I also went out for a birthday dinner last week with Friend M. I met M soon after I got sick, and she is another rare gem: a friend who gets it. M and her husband read a prayer at our wedding, and she is one of the most loyal and giving people I know. For my birthday, M took me to one of my favorite local restaurants for dinner and we closed that place down. The meal was sublime, but having M’s undivided attention for four hours was even better. She told me some great stories about her eight year old daughter, including the “court proceedings” in which M has been accused of posing as the tooth fairy. I felt just like the women at the table next to ours, enjoying a girls’ night out with one of my closest friends. These moments of normalcy, of interacting with the world the way I used to, are so rare and precious.
And then there was the payback. The day after that dinner, I was crashed but I didn’t care. It was totally worth the pain and post-exertional relapse. I was still high on the joy of being with my friends. But then I was crashed for two more days, and I started to question the price of normalcy.
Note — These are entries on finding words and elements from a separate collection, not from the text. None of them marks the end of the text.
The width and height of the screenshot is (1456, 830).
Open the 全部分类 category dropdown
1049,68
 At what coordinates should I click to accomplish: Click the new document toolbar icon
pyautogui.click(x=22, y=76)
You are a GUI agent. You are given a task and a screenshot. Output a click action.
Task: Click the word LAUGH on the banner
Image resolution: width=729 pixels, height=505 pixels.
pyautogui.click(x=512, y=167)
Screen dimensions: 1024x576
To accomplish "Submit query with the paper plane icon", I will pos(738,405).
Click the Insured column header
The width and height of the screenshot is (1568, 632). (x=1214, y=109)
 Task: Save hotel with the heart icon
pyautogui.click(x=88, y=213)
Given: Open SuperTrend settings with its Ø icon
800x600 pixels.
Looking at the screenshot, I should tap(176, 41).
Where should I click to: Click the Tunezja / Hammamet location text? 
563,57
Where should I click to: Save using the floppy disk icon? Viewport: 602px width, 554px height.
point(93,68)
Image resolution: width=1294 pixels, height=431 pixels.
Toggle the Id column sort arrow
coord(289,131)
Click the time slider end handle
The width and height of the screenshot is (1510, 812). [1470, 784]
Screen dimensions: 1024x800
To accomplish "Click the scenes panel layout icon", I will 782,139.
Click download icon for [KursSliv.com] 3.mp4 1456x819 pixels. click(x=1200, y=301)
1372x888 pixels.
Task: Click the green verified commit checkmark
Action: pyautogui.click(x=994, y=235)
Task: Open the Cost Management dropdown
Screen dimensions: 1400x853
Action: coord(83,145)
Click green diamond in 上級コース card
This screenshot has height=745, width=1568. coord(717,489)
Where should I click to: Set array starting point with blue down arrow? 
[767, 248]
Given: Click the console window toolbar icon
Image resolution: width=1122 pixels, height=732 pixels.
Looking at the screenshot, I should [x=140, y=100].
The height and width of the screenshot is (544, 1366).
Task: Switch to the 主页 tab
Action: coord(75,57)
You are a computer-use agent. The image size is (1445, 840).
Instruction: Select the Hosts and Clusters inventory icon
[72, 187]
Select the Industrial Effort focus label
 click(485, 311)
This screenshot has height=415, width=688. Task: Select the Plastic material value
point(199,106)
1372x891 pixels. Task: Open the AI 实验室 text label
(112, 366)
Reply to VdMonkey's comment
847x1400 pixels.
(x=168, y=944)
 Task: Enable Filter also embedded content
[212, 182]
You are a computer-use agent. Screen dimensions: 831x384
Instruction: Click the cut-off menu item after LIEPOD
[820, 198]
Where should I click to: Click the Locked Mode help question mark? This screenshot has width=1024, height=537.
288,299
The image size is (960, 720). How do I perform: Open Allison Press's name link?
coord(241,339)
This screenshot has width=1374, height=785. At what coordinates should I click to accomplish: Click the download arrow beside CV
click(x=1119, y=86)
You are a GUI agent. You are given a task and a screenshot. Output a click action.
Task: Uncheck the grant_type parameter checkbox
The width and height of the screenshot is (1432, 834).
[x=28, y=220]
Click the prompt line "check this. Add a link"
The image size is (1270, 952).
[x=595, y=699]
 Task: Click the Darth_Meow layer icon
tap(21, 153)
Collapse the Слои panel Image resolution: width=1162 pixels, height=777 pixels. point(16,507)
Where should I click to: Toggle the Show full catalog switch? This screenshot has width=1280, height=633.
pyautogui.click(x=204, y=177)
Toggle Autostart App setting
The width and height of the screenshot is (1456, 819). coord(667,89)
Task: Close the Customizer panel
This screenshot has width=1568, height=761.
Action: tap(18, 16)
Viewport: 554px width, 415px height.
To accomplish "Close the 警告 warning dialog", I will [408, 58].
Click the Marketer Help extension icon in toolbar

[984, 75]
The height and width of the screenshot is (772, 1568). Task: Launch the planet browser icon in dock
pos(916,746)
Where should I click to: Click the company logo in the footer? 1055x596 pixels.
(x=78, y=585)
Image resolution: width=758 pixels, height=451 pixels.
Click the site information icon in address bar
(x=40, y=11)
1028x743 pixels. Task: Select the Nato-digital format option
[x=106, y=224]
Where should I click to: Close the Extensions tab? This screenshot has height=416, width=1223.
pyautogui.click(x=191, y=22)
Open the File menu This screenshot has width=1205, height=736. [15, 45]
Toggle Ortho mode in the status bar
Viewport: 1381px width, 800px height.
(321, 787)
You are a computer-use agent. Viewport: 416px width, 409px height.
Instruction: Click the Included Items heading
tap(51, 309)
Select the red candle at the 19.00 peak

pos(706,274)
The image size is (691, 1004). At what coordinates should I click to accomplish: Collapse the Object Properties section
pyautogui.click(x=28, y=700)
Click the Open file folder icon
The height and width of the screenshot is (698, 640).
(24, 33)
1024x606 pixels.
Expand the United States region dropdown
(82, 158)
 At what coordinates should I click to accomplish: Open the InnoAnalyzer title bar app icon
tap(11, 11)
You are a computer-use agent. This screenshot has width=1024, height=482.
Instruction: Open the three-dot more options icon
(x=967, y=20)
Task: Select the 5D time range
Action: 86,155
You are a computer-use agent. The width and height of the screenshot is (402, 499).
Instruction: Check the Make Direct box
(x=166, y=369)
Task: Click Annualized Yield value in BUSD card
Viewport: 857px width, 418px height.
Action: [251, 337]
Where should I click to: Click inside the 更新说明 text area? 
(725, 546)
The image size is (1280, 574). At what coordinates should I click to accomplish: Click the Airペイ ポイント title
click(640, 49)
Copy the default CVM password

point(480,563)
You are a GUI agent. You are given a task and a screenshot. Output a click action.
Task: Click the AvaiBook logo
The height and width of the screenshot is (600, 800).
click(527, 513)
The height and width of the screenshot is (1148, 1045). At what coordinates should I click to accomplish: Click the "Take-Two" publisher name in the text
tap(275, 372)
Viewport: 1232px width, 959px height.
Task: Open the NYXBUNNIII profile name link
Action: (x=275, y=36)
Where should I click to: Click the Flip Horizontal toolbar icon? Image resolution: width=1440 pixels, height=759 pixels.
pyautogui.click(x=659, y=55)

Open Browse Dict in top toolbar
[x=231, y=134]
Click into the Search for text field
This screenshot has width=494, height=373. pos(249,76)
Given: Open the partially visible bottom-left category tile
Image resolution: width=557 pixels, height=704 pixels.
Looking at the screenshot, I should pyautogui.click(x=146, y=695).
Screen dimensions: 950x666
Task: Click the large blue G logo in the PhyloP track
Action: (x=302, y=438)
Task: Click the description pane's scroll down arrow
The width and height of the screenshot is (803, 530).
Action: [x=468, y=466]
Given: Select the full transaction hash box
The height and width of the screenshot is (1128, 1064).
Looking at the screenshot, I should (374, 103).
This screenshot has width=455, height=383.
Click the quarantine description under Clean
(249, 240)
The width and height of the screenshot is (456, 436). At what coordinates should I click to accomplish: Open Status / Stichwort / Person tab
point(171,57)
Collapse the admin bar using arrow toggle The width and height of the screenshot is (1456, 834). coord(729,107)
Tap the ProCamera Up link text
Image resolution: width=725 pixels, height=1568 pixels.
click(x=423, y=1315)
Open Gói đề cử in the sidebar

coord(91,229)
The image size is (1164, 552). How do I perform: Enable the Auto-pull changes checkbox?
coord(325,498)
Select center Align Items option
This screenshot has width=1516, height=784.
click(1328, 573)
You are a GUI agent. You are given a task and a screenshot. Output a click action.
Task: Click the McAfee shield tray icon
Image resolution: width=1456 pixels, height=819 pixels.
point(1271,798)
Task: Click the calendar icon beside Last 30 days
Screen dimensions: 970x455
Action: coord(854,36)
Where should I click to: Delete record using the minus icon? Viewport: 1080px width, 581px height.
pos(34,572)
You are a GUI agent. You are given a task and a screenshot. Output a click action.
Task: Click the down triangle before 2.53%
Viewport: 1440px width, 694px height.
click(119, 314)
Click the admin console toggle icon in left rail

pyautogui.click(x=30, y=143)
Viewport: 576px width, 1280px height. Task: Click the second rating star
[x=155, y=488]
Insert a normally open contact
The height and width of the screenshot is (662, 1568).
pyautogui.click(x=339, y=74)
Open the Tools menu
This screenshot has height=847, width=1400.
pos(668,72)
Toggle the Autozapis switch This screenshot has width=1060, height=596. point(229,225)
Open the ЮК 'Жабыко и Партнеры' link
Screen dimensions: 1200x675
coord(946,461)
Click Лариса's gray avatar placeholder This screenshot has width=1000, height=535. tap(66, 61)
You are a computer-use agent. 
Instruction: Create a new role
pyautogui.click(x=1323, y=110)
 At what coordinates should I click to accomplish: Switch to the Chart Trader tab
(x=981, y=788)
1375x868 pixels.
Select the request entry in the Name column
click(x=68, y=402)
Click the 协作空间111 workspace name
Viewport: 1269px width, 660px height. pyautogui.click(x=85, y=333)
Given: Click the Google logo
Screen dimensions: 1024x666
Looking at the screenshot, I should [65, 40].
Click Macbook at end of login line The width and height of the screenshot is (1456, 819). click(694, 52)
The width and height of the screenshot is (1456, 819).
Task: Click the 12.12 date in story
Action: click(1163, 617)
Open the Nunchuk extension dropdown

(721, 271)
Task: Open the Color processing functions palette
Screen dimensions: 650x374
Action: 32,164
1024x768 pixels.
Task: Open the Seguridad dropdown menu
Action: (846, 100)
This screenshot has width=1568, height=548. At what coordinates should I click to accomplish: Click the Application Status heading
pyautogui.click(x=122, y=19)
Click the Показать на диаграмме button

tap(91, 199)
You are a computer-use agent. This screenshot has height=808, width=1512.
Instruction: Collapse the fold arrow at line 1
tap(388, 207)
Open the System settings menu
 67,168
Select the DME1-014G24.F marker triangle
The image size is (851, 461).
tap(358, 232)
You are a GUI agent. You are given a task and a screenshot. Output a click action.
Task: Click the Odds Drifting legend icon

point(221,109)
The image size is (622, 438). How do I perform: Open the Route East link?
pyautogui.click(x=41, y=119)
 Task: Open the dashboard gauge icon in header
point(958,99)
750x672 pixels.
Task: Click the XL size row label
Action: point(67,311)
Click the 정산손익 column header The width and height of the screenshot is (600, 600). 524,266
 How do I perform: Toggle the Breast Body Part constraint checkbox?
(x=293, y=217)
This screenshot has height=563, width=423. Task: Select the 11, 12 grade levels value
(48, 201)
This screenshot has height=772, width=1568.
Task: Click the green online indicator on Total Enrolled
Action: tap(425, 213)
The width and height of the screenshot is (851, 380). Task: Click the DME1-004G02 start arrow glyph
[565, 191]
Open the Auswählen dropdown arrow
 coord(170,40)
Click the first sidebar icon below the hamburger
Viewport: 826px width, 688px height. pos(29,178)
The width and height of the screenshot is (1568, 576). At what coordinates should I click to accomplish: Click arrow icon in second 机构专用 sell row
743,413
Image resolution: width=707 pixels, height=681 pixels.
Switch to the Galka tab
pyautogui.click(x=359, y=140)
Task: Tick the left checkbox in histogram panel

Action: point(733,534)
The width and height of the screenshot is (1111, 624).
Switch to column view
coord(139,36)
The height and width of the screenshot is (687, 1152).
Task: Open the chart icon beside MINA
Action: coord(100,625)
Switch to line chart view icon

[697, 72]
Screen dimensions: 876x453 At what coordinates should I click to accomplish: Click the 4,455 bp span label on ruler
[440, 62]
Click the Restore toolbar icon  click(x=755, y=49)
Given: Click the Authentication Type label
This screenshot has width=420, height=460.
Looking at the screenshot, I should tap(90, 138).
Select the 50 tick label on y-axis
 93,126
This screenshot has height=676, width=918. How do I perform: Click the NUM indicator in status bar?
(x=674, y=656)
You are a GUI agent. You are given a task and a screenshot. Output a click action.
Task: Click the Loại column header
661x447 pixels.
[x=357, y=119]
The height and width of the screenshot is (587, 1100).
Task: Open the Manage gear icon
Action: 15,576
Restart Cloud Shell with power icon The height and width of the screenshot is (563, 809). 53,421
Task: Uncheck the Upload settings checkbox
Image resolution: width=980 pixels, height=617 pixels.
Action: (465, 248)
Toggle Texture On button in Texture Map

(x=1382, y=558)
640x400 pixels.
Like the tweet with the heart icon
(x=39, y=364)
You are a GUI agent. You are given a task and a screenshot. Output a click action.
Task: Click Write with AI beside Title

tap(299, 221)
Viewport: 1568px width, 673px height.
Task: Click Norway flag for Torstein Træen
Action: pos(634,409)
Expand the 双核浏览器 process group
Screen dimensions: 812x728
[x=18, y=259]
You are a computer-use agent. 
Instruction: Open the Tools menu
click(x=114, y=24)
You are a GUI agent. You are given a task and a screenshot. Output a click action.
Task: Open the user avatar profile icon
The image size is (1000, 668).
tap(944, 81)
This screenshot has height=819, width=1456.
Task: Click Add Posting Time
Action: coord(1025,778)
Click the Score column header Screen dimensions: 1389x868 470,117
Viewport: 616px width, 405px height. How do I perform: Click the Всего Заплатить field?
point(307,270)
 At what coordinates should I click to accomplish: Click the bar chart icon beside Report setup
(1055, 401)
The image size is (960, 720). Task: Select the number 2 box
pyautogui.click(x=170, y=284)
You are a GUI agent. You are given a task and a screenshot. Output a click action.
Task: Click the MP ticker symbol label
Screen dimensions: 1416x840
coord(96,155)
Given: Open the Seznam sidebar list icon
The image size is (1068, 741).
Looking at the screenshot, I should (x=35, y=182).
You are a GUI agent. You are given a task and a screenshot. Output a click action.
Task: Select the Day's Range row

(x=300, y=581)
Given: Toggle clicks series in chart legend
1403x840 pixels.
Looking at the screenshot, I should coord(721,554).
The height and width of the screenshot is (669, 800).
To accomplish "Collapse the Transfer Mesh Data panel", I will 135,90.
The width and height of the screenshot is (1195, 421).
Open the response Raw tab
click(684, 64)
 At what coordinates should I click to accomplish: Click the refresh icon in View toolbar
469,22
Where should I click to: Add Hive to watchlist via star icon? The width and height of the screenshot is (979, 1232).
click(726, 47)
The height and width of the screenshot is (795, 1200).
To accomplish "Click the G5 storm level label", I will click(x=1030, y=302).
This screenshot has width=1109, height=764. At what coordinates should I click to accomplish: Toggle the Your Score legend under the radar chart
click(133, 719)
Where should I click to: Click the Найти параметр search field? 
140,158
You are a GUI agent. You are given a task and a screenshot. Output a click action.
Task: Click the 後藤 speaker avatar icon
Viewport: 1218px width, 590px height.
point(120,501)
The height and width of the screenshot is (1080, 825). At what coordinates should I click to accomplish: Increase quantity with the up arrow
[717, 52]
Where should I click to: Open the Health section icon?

My attempts to implement stricter pacing techniques have challenged me far more deeply than I expected. I’m questioning everything now. Before the exercise testing, I was absolutely convinced that having occasional episodes of normalcy was worth the crash days. Outings like these feed my spirit and make me so happy. But now I wonder if it’s the right thing to do. Do I have to give up the last few remnants of my healthy life in order to cope with my sick life? How do I strike the right balance between accommodating my physical limitations and hanging on to who I am? What else do I have to give up in order to live crash free?
I feel like these are deep, existential questions. For 18 years, I have sacrificed my body in order to enjoy occasional outings with my friends, to participate in CFS advocacy, and to take care of my family. If pain and crashing was the price of continuing to participate in my life, I paid it gladly. But is this the right way to balance the equation? Is having dinner with a friend worth three days in bed? Facing that consequence is not fair, and I don’t want my life to be this way. But this is my reality. I need some kind of owner’s manual to tell me how to figure this out. Do I punish my body by exceeding my physical limits? Or do I punish my soul by living within those limits? It’s a no-win situation, and I don’t know how to answer these questions any more.